Action item
Verbatim output of the full listing is required.

Available data

****************

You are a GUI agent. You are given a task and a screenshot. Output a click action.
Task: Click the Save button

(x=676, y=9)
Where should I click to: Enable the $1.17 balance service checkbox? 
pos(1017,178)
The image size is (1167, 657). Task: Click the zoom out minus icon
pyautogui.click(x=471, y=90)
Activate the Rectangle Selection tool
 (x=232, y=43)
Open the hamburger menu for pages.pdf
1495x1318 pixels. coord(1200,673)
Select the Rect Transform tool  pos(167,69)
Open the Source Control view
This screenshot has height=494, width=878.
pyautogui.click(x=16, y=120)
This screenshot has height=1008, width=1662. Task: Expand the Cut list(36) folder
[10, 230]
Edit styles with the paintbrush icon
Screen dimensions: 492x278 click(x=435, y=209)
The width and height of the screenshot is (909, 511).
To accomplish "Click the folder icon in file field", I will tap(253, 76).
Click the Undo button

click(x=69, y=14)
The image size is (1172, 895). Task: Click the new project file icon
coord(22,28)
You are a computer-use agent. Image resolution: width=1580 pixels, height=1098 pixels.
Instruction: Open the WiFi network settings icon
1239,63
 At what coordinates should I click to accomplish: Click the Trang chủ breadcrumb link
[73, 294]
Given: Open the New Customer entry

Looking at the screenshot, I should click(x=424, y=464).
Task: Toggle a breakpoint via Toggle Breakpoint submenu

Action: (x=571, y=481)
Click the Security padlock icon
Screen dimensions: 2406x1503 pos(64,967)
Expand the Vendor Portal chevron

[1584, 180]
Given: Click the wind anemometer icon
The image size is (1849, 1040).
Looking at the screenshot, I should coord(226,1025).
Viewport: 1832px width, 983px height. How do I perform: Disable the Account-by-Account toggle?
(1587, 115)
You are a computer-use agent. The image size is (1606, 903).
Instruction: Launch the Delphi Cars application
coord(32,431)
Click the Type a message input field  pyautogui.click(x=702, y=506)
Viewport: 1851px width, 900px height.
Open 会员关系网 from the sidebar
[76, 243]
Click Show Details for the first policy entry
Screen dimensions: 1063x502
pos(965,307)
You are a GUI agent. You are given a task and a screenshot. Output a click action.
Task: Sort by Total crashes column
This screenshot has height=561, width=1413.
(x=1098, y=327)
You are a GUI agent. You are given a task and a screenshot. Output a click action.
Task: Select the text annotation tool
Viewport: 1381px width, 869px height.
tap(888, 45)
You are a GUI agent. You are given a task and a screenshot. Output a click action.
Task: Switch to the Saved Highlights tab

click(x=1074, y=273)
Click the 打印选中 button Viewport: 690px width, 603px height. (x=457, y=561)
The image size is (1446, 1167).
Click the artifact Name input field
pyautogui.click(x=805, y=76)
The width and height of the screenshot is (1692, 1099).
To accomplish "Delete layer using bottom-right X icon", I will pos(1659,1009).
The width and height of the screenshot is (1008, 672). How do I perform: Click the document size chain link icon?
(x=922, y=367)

****************

Answer box
You are a GUI agent. You are given a task and a screenshot. Output a click action.
Task: Click the Save button

(x=676, y=9)
Where should I click to: Enable the $1.17 balance service checkbox? 
pos(1017,178)
The image size is (1167, 657). Task: Click the zoom out minus icon
pyautogui.click(x=471, y=90)
Activate the Rectangle Selection tool
 (x=232, y=43)
Open the hamburger menu for pages.pdf
1495x1318 pixels. coord(1200,673)
Select the Rect Transform tool  pos(167,69)
Open the Source Control view
This screenshot has height=494, width=878.
pyautogui.click(x=16, y=120)
This screenshot has height=1008, width=1662. Task: Expand the Cut list(36) folder
[10, 230]
Edit styles with the paintbrush icon
Screen dimensions: 492x278 click(x=435, y=209)
The width and height of the screenshot is (909, 511).
To accomplish "Click the folder icon in file field", I will tap(253, 76).
Click the Undo button

click(x=69, y=14)
The image size is (1172, 895). Task: Click the new project file icon
coord(22,28)
You are a computer-use agent. Image resolution: width=1580 pixels, height=1098 pixels.
Instruction: Open the WiFi network settings icon
1239,63
 At what coordinates should I click to accomplish: Click the Trang chủ breadcrumb link
[73, 294]
Given: Open the New Customer entry

Looking at the screenshot, I should click(x=424, y=464).
Task: Toggle a breakpoint via Toggle Breakpoint submenu

Action: (x=571, y=481)
Click the Security padlock icon
Screen dimensions: 2406x1503 pos(64,967)
Expand the Vendor Portal chevron

[1584, 180]
Given: Click the wind anemometer icon
The image size is (1849, 1040).
Looking at the screenshot, I should coord(226,1025).
Viewport: 1832px width, 983px height. How do I perform: Disable the Account-by-Account toggle?
(1587, 115)
You are a computer-use agent. The image size is (1606, 903).
Instruction: Launch the Delphi Cars application
coord(32,431)
Click the Type a message input field  pyautogui.click(x=702, y=506)
Viewport: 1851px width, 900px height.
Open 会员关系网 from the sidebar
[76, 243]
Click Show Details for the first policy entry
Screen dimensions: 1063x502
pos(965,307)
You are a GUI agent. You are given a task and a screenshot. Output a click action.
Task: Sort by Total crashes column
This screenshot has height=561, width=1413.
(x=1098, y=327)
You are a GUI agent. You are given a task and a screenshot. Output a click action.
Task: Select the text annotation tool
Viewport: 1381px width, 869px height.
tap(888, 45)
You are a GUI agent. You are given a task and a screenshot. Output a click action.
Task: Switch to the Saved Highlights tab

click(x=1074, y=273)
Click the 打印选中 button Viewport: 690px width, 603px height. (x=457, y=561)
The image size is (1446, 1167).
Click the artifact Name input field
pyautogui.click(x=805, y=76)
The width and height of the screenshot is (1692, 1099).
To accomplish "Delete layer using bottom-right X icon", I will pos(1659,1009).
The width and height of the screenshot is (1008, 672). How do I perform: Click the document size chain link icon?
(x=922, y=367)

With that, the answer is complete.